Data section start
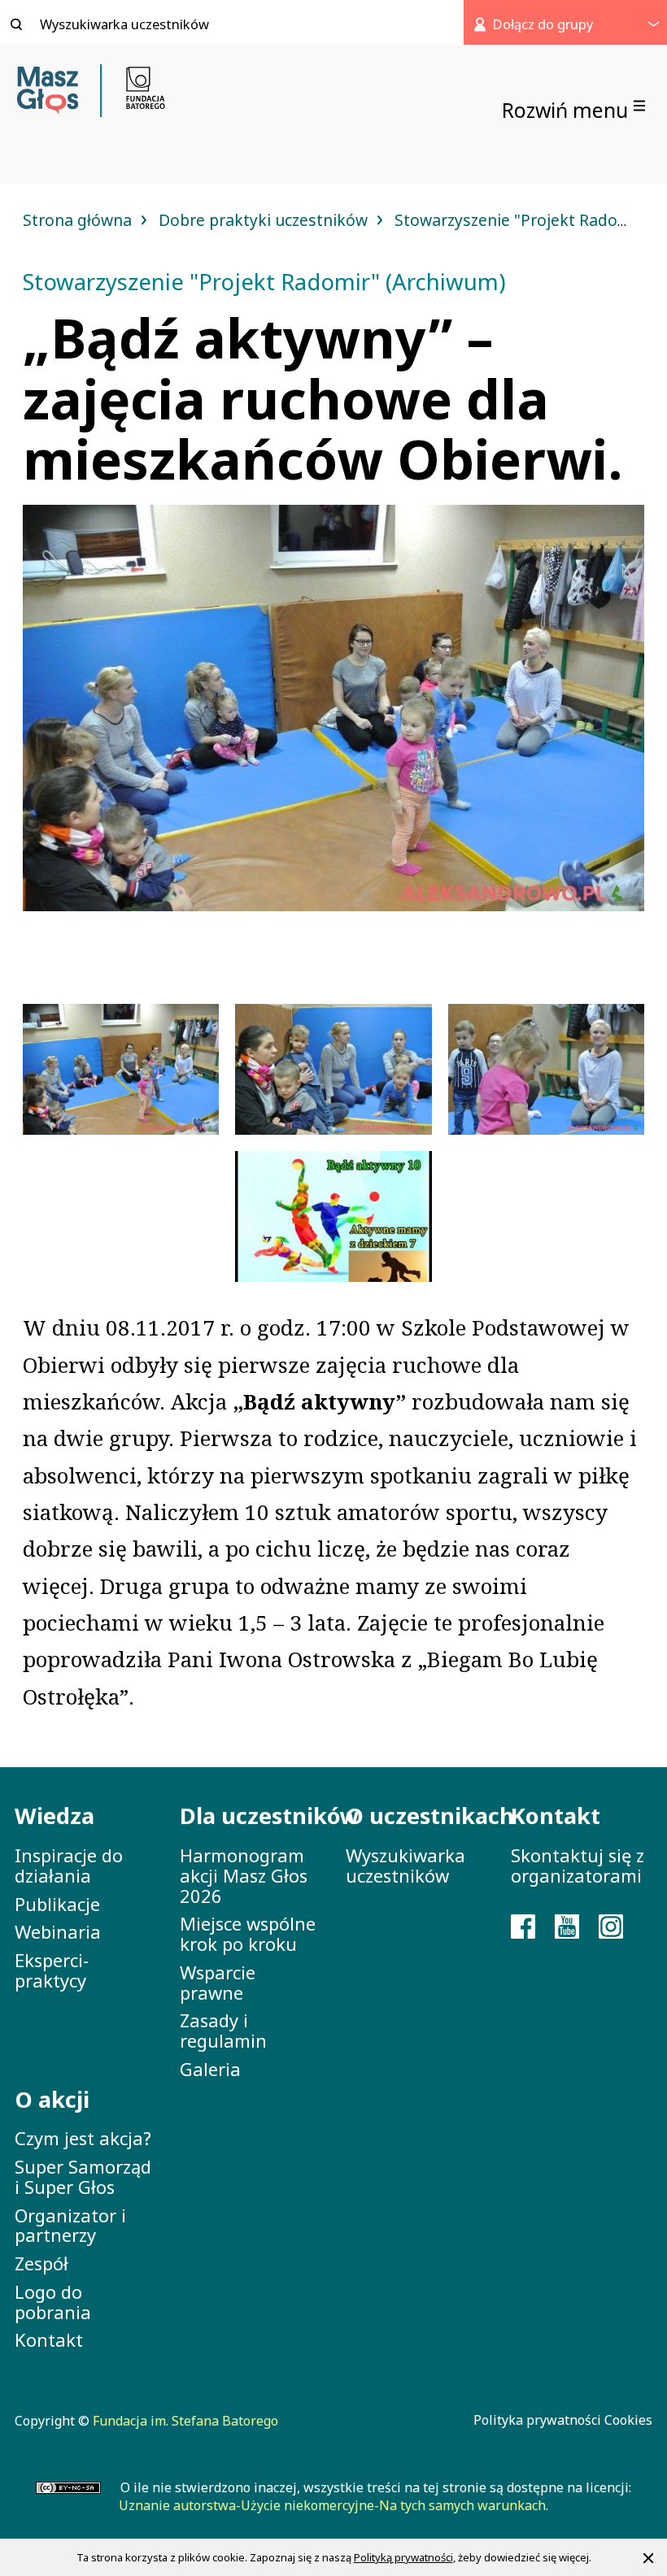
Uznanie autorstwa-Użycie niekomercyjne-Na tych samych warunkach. (333, 2505)
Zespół (41, 2263)
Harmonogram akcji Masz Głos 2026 (243, 1875)
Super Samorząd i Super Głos (83, 2176)
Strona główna (79, 220)
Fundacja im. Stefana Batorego (185, 2421)
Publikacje (57, 1904)
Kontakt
Data section end
* _Problem_
Please return exactly the lines from the one containing "Fundacja im. Stefana Batorego (185, 2421)" through the end of the entries above, adding no other line.

* _Answer to the problem_
Fundacja im. Stefana Batorego (185, 2421)
Publikacje (57, 1904)
Kontakt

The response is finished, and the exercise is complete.